母親はその前年、突然の心臓発作で亡くなっていた。
…前日、久しぶりに訪れた父親と料亭で食事をし、楽しそうに酒を酌み交わしていたそうだ。
翌日、なかなか起きて来ない母親を訝しく思った手伝いの老婆が寝室を覗いて、眠るように亡くなっていた母親を発見したのだ…。

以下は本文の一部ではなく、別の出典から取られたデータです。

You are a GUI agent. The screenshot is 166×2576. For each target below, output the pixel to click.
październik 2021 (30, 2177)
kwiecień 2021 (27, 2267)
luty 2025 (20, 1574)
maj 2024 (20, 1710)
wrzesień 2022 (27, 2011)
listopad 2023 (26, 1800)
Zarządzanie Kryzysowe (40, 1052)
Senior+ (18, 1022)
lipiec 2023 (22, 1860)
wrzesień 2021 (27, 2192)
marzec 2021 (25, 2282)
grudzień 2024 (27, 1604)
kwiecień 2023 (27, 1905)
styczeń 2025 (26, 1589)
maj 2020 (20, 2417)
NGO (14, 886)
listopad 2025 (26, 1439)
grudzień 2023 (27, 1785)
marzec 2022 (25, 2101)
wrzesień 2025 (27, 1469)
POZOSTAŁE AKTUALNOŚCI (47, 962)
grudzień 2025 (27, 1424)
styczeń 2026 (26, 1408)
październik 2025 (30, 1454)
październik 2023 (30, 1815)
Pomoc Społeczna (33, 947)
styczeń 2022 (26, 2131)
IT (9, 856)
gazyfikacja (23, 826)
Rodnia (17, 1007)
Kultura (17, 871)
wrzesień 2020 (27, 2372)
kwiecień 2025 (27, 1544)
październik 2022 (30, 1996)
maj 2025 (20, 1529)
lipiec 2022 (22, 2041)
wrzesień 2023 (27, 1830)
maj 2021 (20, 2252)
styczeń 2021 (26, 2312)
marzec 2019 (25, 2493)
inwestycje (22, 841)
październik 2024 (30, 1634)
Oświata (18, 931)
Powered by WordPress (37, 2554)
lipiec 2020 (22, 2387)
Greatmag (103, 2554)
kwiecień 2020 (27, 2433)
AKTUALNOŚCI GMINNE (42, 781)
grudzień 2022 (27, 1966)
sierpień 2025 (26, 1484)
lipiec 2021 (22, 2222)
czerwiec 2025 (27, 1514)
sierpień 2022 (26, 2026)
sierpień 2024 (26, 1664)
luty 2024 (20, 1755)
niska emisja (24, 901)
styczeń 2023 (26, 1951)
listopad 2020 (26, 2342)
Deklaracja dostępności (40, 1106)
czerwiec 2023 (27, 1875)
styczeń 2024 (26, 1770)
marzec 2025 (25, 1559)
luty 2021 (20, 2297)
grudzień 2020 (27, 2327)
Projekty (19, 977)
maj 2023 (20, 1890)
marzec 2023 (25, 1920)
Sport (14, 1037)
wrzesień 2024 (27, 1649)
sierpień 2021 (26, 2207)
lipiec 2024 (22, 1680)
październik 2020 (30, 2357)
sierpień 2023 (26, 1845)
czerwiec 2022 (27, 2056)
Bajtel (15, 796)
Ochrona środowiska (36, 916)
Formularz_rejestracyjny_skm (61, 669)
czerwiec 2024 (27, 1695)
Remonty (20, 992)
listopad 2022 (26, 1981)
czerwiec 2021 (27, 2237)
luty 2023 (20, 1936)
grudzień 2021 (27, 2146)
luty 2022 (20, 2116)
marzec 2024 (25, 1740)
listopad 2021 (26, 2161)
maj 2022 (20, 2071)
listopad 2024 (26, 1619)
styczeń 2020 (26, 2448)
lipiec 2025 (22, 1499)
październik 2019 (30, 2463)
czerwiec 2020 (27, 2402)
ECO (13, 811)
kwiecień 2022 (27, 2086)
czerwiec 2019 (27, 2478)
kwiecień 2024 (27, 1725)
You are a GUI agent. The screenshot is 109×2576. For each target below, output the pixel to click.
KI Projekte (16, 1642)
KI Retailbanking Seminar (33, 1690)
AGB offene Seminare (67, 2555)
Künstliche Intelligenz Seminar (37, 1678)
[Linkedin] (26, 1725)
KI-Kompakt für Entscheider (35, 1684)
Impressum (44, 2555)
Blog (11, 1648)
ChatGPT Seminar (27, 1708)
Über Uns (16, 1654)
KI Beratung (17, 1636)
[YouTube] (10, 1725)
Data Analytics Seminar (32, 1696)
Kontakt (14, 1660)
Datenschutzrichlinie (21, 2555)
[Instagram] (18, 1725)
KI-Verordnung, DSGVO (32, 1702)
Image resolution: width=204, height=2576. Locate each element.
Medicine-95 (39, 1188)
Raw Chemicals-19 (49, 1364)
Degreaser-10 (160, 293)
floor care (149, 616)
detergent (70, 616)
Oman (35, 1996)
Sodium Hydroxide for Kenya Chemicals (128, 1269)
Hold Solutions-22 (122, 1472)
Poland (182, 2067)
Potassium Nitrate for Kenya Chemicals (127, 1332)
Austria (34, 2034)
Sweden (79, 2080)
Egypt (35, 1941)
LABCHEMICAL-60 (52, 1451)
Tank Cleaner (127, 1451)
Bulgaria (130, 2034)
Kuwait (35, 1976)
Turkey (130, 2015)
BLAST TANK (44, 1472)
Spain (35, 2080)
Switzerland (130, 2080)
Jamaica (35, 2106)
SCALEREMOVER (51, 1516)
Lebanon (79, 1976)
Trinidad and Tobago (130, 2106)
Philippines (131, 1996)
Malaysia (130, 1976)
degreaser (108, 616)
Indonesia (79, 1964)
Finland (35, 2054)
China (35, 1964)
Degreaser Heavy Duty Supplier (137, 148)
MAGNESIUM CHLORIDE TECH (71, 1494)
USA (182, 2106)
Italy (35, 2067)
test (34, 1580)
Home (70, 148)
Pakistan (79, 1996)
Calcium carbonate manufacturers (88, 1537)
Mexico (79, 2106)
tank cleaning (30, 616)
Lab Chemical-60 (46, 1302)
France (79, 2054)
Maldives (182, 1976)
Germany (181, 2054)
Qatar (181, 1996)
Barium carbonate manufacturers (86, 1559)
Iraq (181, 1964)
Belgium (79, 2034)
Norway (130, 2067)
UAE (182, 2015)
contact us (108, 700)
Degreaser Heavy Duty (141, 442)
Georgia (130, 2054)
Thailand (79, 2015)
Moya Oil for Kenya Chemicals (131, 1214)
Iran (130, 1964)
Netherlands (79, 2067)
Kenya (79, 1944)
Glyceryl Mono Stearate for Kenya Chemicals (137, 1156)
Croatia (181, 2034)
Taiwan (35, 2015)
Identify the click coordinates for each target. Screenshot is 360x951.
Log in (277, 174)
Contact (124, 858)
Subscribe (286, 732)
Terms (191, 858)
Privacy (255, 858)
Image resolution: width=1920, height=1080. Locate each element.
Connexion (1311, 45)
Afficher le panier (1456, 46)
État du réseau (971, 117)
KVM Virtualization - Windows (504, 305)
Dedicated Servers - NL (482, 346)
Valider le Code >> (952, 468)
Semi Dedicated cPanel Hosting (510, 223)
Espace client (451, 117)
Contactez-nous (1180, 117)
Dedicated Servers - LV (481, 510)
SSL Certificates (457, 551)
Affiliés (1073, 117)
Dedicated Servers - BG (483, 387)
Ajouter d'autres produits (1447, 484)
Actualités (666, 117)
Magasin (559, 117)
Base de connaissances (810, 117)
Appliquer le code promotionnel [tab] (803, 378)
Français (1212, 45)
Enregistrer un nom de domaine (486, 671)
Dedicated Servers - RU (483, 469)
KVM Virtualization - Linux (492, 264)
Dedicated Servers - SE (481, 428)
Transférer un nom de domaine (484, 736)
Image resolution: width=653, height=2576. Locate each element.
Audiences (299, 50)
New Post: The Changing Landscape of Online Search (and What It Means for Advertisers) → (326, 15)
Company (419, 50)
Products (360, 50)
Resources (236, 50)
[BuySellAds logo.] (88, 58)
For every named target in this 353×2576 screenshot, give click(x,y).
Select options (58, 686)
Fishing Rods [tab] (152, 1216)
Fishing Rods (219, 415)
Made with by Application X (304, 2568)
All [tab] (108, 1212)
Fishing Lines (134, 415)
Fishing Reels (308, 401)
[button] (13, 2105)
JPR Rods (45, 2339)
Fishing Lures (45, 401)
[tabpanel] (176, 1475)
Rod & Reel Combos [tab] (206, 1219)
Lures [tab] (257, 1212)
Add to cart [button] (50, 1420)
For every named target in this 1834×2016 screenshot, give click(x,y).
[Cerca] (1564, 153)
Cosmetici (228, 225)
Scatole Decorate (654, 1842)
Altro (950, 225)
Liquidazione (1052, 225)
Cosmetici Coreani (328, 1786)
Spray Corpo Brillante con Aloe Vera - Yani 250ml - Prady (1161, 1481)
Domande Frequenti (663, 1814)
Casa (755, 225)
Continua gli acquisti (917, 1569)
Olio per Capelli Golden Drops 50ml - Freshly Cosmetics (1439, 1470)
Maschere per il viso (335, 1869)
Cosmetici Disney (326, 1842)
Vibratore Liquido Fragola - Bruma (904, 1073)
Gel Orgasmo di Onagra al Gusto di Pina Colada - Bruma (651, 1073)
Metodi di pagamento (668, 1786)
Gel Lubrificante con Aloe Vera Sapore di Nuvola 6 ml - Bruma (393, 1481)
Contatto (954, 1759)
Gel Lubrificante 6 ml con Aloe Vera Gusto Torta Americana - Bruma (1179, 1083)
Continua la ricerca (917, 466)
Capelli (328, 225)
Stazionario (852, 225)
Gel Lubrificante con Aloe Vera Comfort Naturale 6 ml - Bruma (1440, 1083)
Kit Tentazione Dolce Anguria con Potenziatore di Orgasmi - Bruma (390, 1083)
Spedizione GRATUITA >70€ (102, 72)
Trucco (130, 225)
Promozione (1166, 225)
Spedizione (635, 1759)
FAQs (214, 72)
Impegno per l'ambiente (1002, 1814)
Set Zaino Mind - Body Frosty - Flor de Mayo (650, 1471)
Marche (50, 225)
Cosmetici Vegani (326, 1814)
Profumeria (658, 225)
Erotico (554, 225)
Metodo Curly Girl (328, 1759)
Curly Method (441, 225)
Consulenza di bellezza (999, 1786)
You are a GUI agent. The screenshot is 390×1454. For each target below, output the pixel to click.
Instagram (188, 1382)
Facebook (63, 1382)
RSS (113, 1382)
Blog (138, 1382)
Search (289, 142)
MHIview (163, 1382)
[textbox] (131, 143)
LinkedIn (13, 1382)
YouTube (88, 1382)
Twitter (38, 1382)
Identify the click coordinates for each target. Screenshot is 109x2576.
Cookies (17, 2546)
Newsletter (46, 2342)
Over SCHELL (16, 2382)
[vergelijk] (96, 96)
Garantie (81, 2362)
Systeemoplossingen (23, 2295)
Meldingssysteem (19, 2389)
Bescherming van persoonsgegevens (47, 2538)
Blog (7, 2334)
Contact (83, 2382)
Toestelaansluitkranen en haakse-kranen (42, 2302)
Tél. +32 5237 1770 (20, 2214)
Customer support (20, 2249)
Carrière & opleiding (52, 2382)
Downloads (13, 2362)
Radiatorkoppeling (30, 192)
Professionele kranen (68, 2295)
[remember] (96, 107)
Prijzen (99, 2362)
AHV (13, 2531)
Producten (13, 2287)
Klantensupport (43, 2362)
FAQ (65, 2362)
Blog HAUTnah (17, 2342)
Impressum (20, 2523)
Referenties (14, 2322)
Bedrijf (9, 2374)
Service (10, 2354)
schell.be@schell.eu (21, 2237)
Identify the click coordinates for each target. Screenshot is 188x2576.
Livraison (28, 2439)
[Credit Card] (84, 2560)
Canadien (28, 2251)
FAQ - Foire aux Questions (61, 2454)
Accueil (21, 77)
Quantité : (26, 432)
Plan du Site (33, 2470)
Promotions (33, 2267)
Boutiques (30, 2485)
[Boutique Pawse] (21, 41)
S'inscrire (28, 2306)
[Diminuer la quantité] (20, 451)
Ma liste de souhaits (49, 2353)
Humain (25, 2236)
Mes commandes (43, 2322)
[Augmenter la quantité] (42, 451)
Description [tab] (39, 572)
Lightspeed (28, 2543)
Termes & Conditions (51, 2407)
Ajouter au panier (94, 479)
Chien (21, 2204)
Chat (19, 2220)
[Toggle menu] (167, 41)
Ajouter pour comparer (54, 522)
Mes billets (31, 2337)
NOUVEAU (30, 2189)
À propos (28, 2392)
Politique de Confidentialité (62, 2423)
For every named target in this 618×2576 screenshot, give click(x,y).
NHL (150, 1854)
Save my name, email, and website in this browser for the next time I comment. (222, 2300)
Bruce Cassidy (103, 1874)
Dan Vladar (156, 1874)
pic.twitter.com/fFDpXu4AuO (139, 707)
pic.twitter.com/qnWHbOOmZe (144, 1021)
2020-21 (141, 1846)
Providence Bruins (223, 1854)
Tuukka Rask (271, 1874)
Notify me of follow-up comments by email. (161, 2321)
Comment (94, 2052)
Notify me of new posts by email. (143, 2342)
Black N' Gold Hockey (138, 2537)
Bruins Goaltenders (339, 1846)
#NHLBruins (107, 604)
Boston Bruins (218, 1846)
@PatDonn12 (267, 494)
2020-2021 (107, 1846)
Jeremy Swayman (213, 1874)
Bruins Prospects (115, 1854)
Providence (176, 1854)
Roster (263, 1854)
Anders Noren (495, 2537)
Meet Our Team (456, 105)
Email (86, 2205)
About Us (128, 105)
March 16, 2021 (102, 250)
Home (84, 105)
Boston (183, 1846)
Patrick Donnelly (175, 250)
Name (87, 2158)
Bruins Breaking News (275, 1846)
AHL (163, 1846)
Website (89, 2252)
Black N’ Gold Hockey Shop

…あまりに急なことで、宮緒は全く実感が湧かなかった。
父親は大層哀しみ、立派な葬儀を上げてくれた。
参列者もそんなにいないのだから、密葬で構わないのにと宮緒は思った。

「母さんはええ女やった。
控えめで優しくて…儂によう尽くしてくれた。
あんな可愛いらしい女はもうおらんかもしれんなあ…」
そう宮緒に呟き、涙を流した。

「母さんには一目惚れやったんや。
…まだ何も知らんおぼこい女でなあ。
あんな若くて可愛い娘を二号にしてしもうて…。
今思えば、可哀想なことしてしもうたなあ…」
父親はそう言って母親の艶やかな髪を愛おしげに撫でていた。

「…父さん…」
…母親は、自分が思うほどに不幸ではなかったのではないか…宮緒はぼんやりと思った。


…葬儀も終盤に差し掛かった頃…
「…坊ちゃん、若社長がお見えになりました」
父親の会社の大番頭が囁いた。
小さな座敷が騒めきに包まれた。

辺りを払うような威厳と雰囲気を纏いながら、片岡は現れた。
慌てて立ち上がろうとする宮緒を眼で静止し、仏前に進む。
写真を暫く見つめ、丁寧な所作で焼香をした。
そうしてゆっくりと宮緒の元に歩み寄り、そっと囁いた。
「とても綺麗なひとだったんだな。
…お前は母親似だ。
良かったな…」

初めて涙が溢れた。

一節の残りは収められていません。